Our Partners
Collaborations are an important component for any early stage company, particularly one like Cetya. Cetya has multiple potential therapeutic candidates in a variety of clinical indications. Cetya is seeking to collaborate with academic scientists or potential corporate partners in any of the therapeutic indications discussed elsewhere. If interested, please contact us.
Cetya has developed other collaborations with leading institutions to look at upregulation of fetal hemoglobin expression, the global gene expression modifications in specific tumor types focusing on up and down regulated pathways, and we are in early discussions with collaborators to look at the on and off rates for our analogs against specific HDAC isoforms.

Dr. James (Jay) Bradner at Dana Farber Cancer Institute (DFCI) has been a close collaborator of Dr. Robert Williams (Cetya Scientific Founder and Director) for many years and is co-PI on Dr. William’s RO1 grant related to the development of largazole analogs. Jay is a leading expert on HDAC biology, and his lab has performed the assessments of the inhibitory activity of these analogs against the panel of HDAC enzymes. Jay has recently been appointed as President, Novartis Institutes of Biomedical Research.

Cetya is working with the National Cancer Institute (NCI) on the assessment of Cetya’s various analogs against the NCI60 tumor panel to look for particular sensitivities against the various tumor types as well as differential activity compared to marketed HDAC inhibitors such as vorinostat and romidepsin.

Dr. Susan Perrine is exploring the use of CT-101 in samples derived from sickle cell disease patients looking for up-regulation of fetal hemoglobin expression following drug exposure in the absence of significant interference in red cell maturation. Much research over the past few decades has shown that even small increases in the level of fetal hemoglobin can mitigate the severity of symptoms associated with sickle cell disease. Drug intervention that aims to increase expression levels of the fetal-globin chain, and thus fetal hemoglobin, is one potential therapeutic approach to reduce the underlying pathology and provide clinical benefit to these patients.

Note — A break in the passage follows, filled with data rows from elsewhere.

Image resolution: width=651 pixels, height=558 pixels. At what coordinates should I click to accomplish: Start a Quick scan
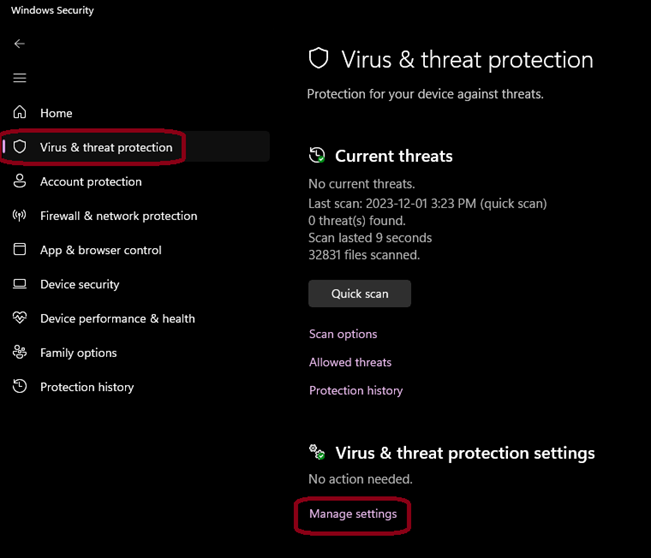coord(359,294)
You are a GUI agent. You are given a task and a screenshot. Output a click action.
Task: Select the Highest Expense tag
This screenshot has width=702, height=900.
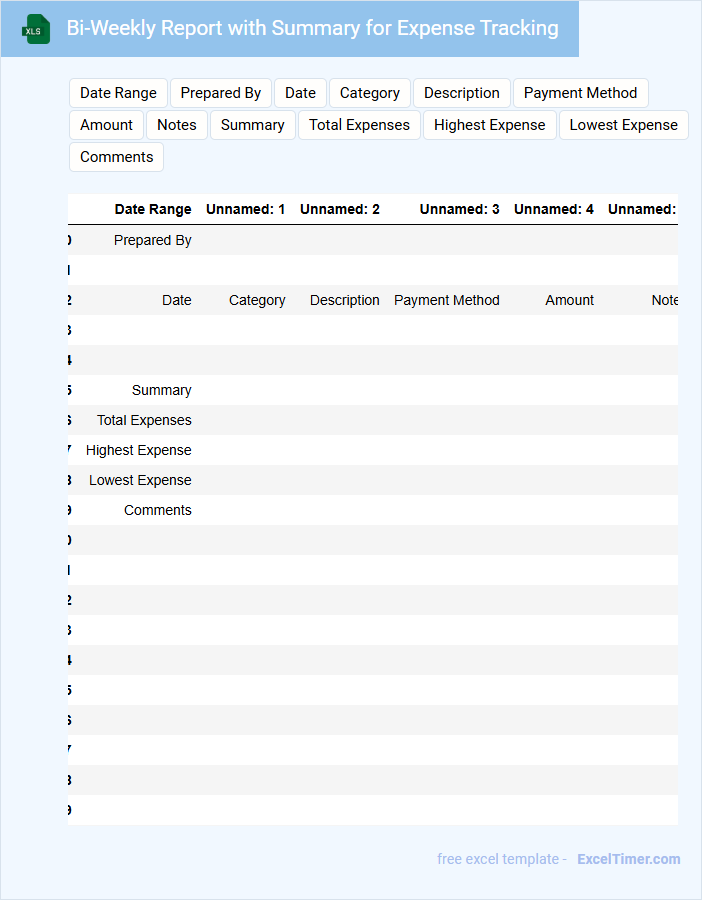tap(489, 125)
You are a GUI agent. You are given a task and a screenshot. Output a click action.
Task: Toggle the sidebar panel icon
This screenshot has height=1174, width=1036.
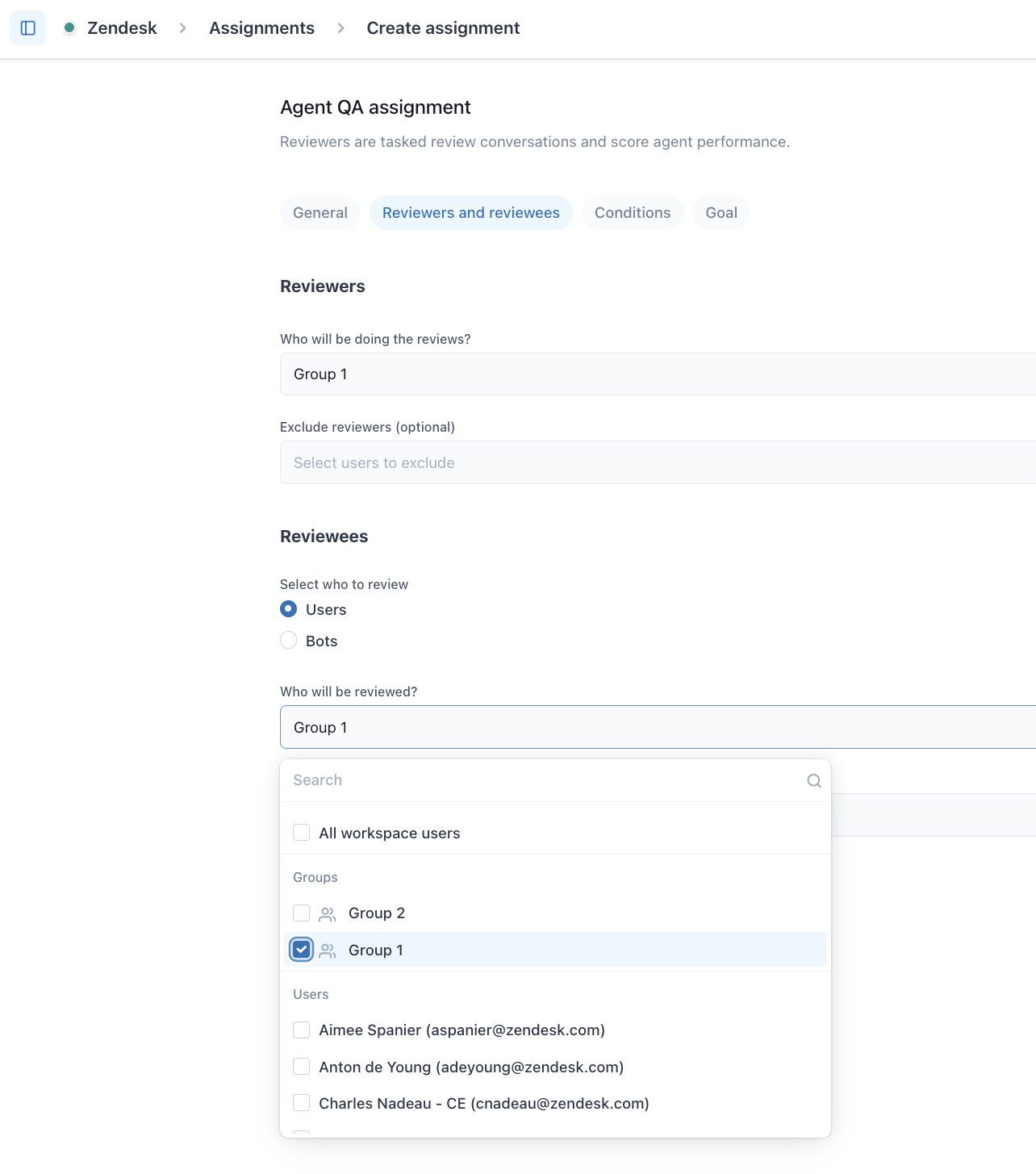[x=27, y=28]

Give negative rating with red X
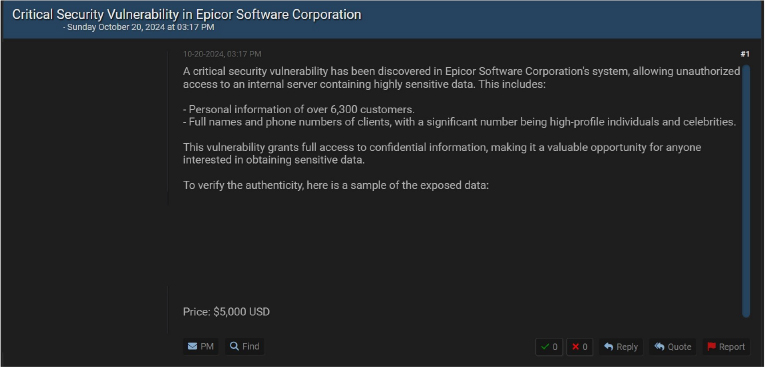click(x=580, y=347)
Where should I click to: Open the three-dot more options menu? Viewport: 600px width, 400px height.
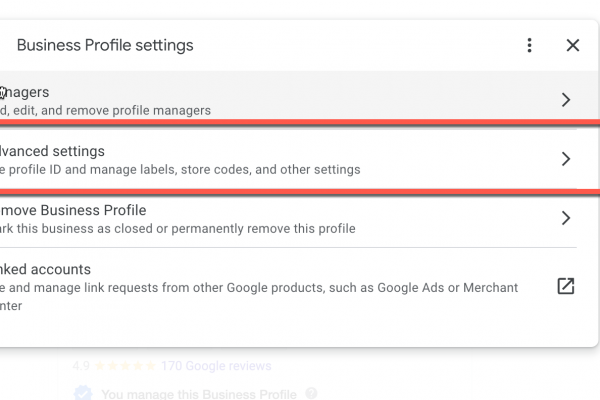coord(530,45)
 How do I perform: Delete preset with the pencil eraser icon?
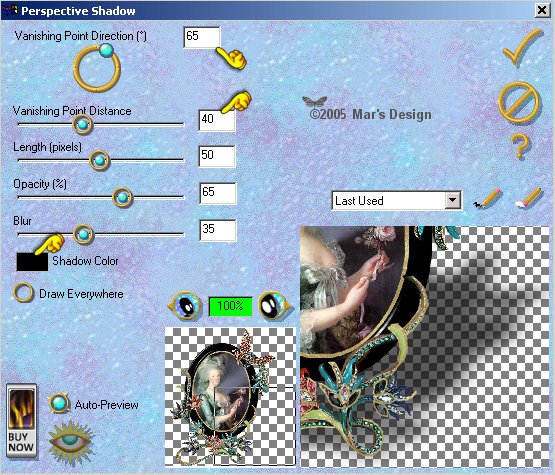point(528,198)
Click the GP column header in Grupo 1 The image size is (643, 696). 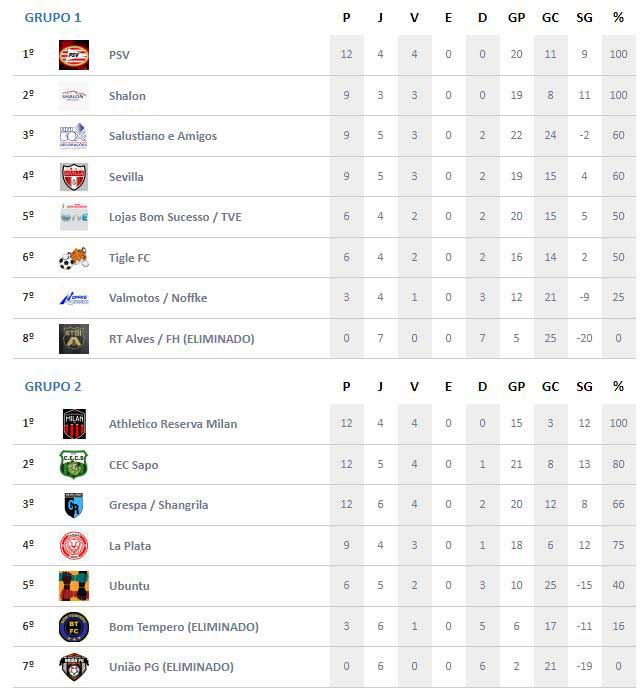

Dr. Richard Koya is a leading investigator exploring the use of engineered T-cells to kill tumor cells expressing the antigen against which the T-cells are directed. Immuno-oncology is an application that is of great interest in cancer therapeutics at present. Dr. Koya has found that CT-102 can up-regulate the major histocompatibility complex (MHC) in tumor cells, making the tumor more visible to the immune system. As a result, the engineered T-cells are more effective in killing the tumor. Potentiation of immuno-oncology approaches represents an area of tremendous potential for Cetya.

Drs. Paul Bunn, Fred Hirsch and Christopher Rivard, in collaboration with Dr. Samir Witta of Golden, CO, are investigating the use of our HDAC inhibitors to treat various lung cancer cell lines derived from patient tumors selected for mutations in the epidermal growth factor receptor (EGFR) or KRAS genes. Patients that have these genetic alterations in their tumors are particularly challenging to treat with existing anticancer agents. Initial results show good activity with CT-102 in these tumor lines. Further testing is underway to look at changes in gene expression patterns following exposure of these cell lines to each of the HDAC inhibitors provided by Cetya, followed by in vitro testing of the HDAC inhibitor plus a second anticancer agent selected on the basis of the gene expression data. This work is covered under a local grant from the Cancer Center at the University of Colorado.